January 28, 2013
Last week was a very productive, yet quite long week.
Between working full-time and studying for the bar exam, which happens to be less one month away, not to mention other commitments, including maintaining a consistent Alcoholics Anonymous ("AA") program and as well as social commitments, I just felt absolutely exhausted.
In fact, at the end of the work day on Friday, I just wanted to crawl into bed and sleep.
However, I realized that I had a prior planned social engagement at 7 pm. What was I to do?
My immediate thought was - integrity…. I heard the words of my mother in head, "Pull it together, you have company downstairs." Although, on this occasion there was no company downstairs, I had made a prior commitment that I had to attend to, "come hell or high water", or so I thought!
As it turned out, that type of thinking is limiting, not to mention inconsistent with the totality of the circumstances, not to mention reality, which in my case turned out to be I was in no condition to attend a social gala.
The fact of the matter is that I had a legitimate reason to cancel. My first duty is to take care of myself, so that I can adequately give to others and provide them with quality in the long run.
So, that is just what I did.

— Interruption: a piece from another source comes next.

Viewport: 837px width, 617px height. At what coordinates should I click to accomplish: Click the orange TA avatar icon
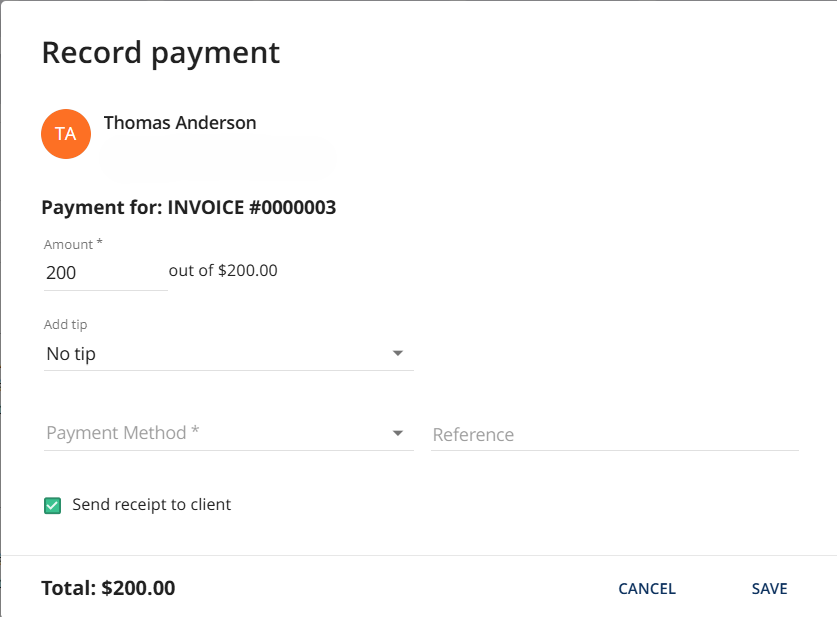pos(66,134)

I made a few calls and I was able to take care of everything…..as we say in AA, "I intuitively knew how to handle things which used to baffle me."
Prior, my part was that I was always trying to be all things to all different people. Consistently, I overextended myself and gave and gave of myself. All my life I was taught to extend myself, even at the expense of myself. It was all about appearances and pretenses.
As I develop a relationship with my higher power I realize that such behavior is no longer necessary.
God help me to look within and determine what is right for me, and for all concerned. Guide me to make decisions not based on fear or other people's prospective reactions, but based on what I know to be right and appropriate. Peace be still.
"Feel the fear and do it anyway."
God Bless us all.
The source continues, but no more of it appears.